- _DIRECTIONS_: Beneath this instruction is a listing; write out exactly the line that contains "This screenshot has width=1024, height=536." and each line after it to the last.

- _INFORMATION SHOWN_:
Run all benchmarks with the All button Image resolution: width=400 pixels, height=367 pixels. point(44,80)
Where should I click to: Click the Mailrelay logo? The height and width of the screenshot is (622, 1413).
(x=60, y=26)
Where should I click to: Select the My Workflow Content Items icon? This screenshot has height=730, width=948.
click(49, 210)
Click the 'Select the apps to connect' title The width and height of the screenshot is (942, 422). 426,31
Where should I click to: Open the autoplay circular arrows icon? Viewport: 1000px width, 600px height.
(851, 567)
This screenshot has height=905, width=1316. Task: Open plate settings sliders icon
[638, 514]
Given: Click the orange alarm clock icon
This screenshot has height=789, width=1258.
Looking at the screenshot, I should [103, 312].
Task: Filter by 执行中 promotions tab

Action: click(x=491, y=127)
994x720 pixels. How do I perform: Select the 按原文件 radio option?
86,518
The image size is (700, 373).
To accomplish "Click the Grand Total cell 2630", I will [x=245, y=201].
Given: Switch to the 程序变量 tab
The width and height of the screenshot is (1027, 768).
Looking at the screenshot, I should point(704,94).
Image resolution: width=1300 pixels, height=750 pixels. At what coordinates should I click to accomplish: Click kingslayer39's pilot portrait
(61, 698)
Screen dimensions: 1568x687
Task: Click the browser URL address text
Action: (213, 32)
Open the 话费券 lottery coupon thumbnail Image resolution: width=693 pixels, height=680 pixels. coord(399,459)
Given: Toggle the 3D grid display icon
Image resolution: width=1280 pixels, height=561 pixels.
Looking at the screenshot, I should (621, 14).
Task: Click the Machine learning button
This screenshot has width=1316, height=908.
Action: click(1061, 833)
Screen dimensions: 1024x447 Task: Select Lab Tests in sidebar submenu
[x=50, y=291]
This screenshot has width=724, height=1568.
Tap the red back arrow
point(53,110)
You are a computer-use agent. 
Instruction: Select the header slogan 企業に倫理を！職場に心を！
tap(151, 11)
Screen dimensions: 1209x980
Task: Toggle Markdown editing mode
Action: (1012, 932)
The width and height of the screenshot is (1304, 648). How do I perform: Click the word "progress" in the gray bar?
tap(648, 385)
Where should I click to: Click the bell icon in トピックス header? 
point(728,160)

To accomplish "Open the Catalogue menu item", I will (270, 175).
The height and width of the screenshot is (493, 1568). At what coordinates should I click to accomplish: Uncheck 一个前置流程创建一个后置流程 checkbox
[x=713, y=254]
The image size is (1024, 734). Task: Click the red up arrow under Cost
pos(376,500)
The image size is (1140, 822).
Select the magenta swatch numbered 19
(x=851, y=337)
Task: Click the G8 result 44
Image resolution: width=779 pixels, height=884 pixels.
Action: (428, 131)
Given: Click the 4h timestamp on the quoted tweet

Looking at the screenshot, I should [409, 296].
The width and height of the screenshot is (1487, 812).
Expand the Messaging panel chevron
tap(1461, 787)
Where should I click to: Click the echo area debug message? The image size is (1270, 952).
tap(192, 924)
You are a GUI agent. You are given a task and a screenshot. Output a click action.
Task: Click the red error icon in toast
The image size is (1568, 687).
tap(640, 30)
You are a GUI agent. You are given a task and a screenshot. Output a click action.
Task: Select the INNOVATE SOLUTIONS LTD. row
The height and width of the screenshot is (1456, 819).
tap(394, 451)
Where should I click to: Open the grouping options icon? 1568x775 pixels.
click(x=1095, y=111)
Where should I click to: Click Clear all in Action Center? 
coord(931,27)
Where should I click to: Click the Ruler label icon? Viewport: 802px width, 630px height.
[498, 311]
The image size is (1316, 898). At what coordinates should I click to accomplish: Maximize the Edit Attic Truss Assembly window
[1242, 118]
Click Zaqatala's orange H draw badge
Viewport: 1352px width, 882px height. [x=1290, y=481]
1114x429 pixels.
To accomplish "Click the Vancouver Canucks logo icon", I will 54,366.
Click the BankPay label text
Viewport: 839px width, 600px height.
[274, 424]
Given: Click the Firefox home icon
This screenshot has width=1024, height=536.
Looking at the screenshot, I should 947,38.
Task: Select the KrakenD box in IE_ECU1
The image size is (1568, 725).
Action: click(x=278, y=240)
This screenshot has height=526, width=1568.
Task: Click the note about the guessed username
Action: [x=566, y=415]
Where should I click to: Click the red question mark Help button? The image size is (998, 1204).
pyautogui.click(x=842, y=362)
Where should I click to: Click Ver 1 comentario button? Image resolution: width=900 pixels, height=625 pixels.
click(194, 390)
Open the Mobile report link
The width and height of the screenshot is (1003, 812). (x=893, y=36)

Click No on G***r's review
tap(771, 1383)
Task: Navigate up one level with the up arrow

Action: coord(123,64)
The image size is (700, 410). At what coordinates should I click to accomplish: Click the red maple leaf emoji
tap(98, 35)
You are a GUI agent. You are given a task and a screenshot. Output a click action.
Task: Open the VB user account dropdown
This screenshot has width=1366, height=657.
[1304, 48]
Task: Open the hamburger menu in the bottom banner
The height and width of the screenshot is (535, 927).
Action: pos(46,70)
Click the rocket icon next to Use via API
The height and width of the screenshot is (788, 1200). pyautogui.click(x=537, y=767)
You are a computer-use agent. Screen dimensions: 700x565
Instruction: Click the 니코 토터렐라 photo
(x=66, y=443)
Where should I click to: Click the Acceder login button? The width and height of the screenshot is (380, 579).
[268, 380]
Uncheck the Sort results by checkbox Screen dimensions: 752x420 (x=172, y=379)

- _EXERCISE ANSWER_:
This screenshot has width=1024, height=536.
Looking at the screenshot, I should 947,38.
Task: Select the KrakenD box in IE_ECU1
The image size is (1568, 725).
Action: click(x=278, y=240)
This screenshot has height=526, width=1568.
Task: Click the note about the guessed username
Action: [x=566, y=415]
Where should I click to: Click the red question mark Help button? The image size is (998, 1204).
pyautogui.click(x=842, y=362)
Where should I click to: Click Ver 1 comentario button? Image resolution: width=900 pixels, height=625 pixels.
click(194, 390)
Open the Mobile report link
The width and height of the screenshot is (1003, 812). (x=893, y=36)

Click No on G***r's review
tap(771, 1383)
Task: Navigate up one level with the up arrow

Action: coord(123,64)
The image size is (700, 410). At what coordinates should I click to accomplish: Click the red maple leaf emoji
tap(98, 35)
You are a GUI agent. You are given a task and a screenshot. Output a click action.
Task: Open the VB user account dropdown
This screenshot has width=1366, height=657.
[1304, 48]
Task: Open the hamburger menu in the bottom banner
The height and width of the screenshot is (535, 927).
Action: pos(46,70)
Click the rocket icon next to Use via API
The height and width of the screenshot is (788, 1200). pyautogui.click(x=537, y=767)
You are a computer-use agent. Screen dimensions: 700x565
Instruction: Click the 니코 토터렐라 photo
(x=66, y=443)
Where should I click to: Click the Acceder login button? The width and height of the screenshot is (380, 579).
[268, 380]
Uncheck the Sort results by checkbox Screen dimensions: 752x420 (x=172, y=379)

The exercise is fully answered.